Last year, Mazuz called then-foreign minister Yair Lapid and finance minister Avigdor Liberman, as well as “all their friends” in the previous government, “traitors to their people” and “worse than Nazis.” He claimed that the previous government had been seeking to “choke Torah students” while “giving as much as possible to Arabs.”

Mazuz has also argued that the popular messaging app WhatsApp is “destroying the world.”

New Knesset Speaker Amir Ohana (top) and new Prime Minister Benjamin Netanyahu congratulate each other as the new government is sworn in, in Jerusalem, December 29, 2022. (Amir Cohen / Pool / AFP)

On Thursday, the Knesset elected Ohana as its speaker, shortly before the confidence vote to inaugurate Israel’s 37th government.

In his first remarks after being elected, Ohana thanked his parents — who were in the gallery — for accepting him “for who I am.” And he thanked his partner, Alon Haddad, “the second half of my life for almost 18 years,” who was in the gallery with the couple’s children, Ella and David, whom Ohana also mentioned.

Ohana vowed the incoming coalition wouldn’t infringe upon LGBTQ rights.

“This Knesset, under the leadership of this speaker, won’t hurt them or any other family, period,” he said in comments directed toward his family.

Several of Likud’s far-right and ultra-Orthodox partners have expressed homophobic positions, including seeking to bring back now-banned conversion therapy, changing governmental forms to say “mother” and “father” instead of the gender-neutral “parent,” and running on the platform of a “normal family,” in the case of the openly anti-LGBTQ Noam party.

United Torah Judaism MKs Yitzhak Goldknopf and Meir Porush, a minister and deputy minister, respectively, in the new government, avert their gaze as MK Amir Ohana, who is gay, makes his first speech as Knesset speaker, December 29, 2022 (Screenshot from footage by Ari Kalman, Behadrei Haredim, broadcast on Channel 12; used in accordance with clause 27a of the Copyright Law)

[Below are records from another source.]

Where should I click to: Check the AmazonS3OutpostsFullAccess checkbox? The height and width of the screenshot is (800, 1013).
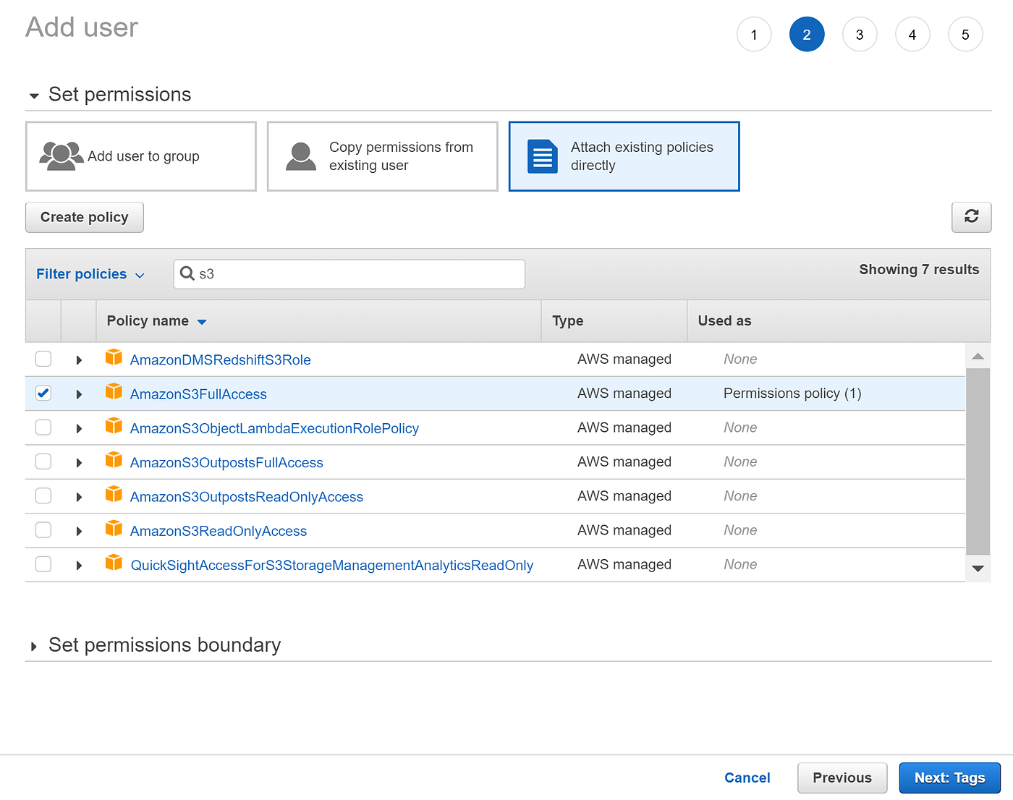coord(43,461)
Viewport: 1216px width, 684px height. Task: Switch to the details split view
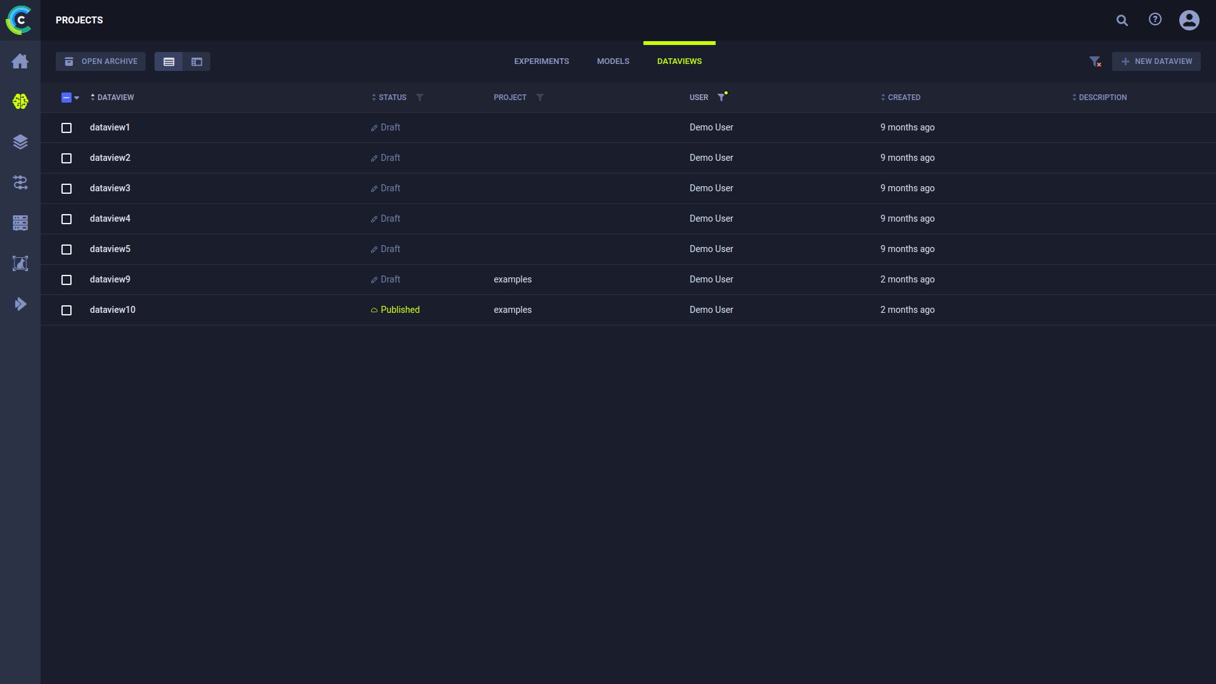196,61
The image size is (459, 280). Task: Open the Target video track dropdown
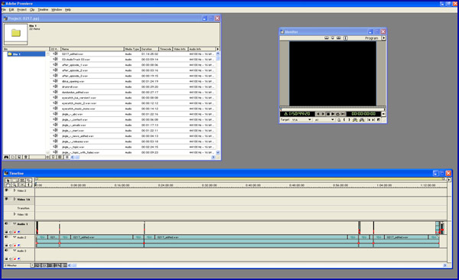(301, 120)
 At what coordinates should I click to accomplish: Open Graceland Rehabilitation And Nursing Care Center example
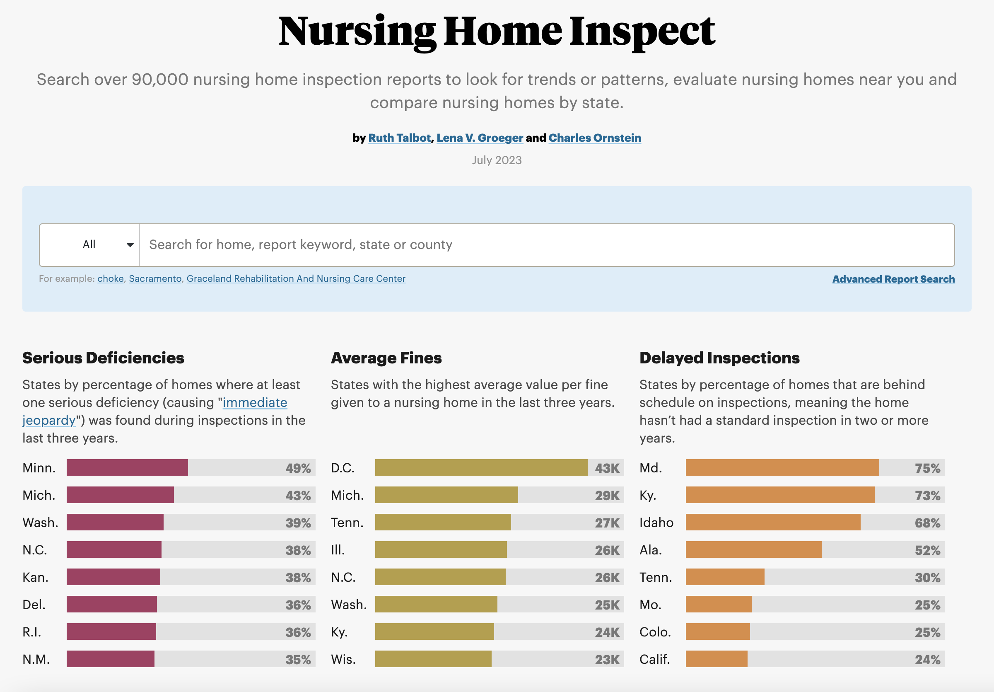(296, 278)
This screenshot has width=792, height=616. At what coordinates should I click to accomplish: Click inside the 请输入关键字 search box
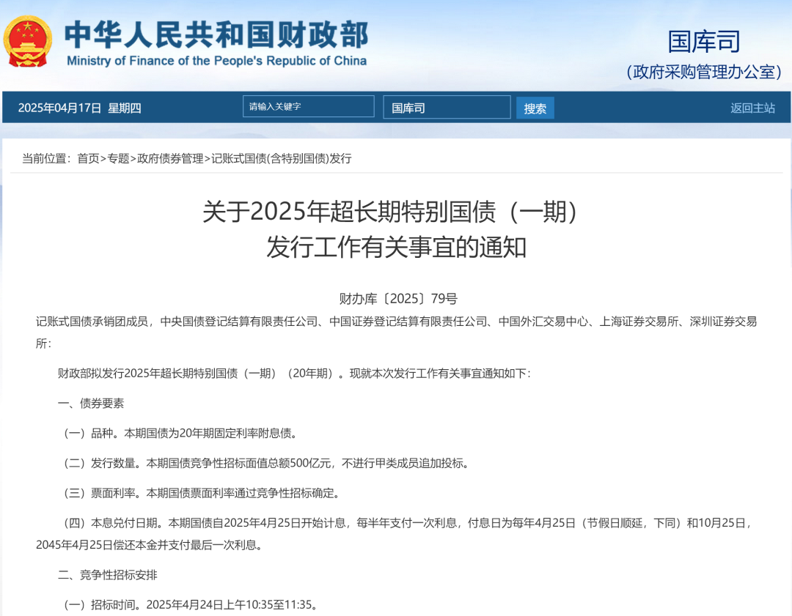point(308,106)
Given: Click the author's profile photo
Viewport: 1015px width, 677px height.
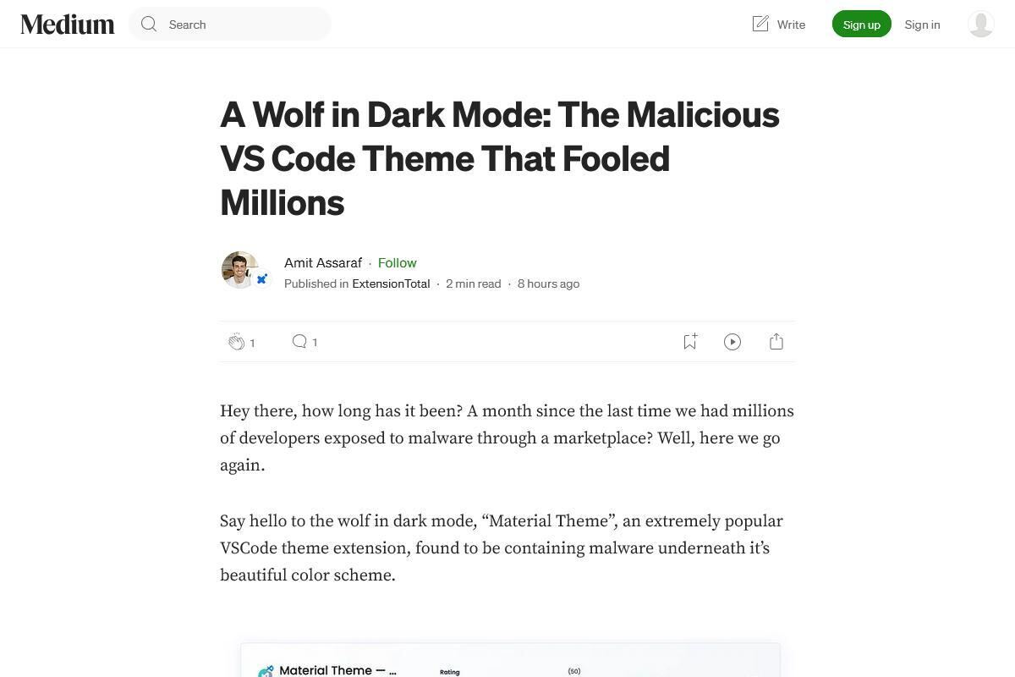Looking at the screenshot, I should tap(239, 269).
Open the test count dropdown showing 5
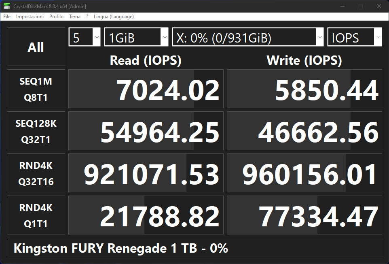 click(85, 37)
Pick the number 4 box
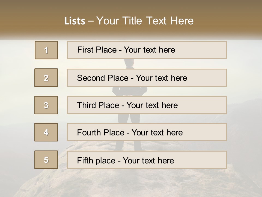The height and width of the screenshot is (197, 262). (46, 132)
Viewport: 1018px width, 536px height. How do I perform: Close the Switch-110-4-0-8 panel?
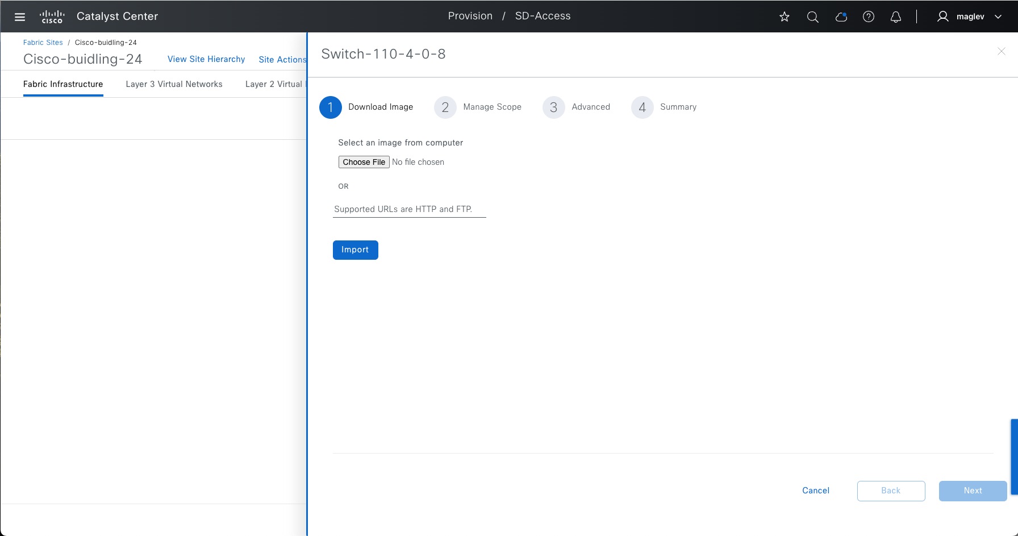coord(1002,52)
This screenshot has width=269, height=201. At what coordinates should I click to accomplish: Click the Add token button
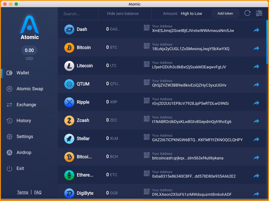click(x=225, y=13)
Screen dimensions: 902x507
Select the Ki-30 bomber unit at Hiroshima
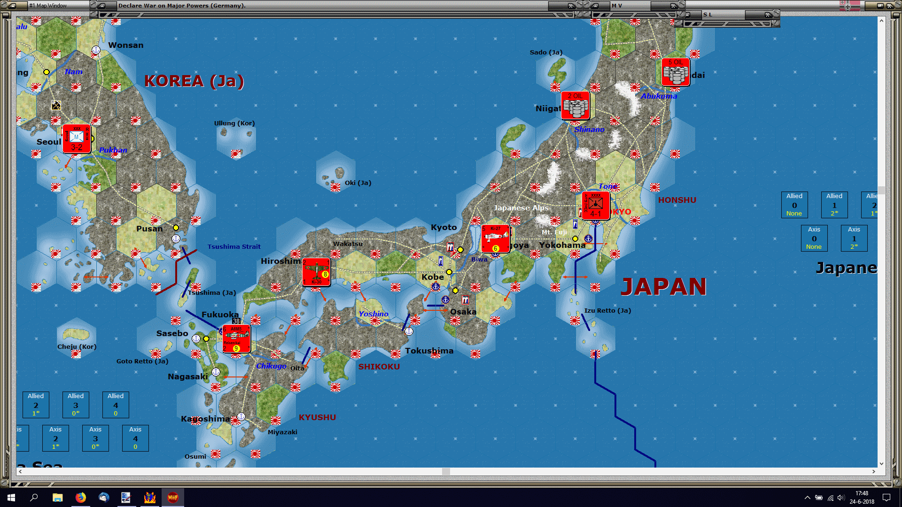point(316,272)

Noam’s sole MK, new deputy minister Avi Maoz, looked away as Ohana made his opening speech, as did members of the United Torah Judaism party.

Netanyahu has repeatedly insisted he will not allow any infringement on LGBTQ rights despite the signing of coalition agreements that commit to discrimination laws to allow goods and service providers to refuse service based on religious belief.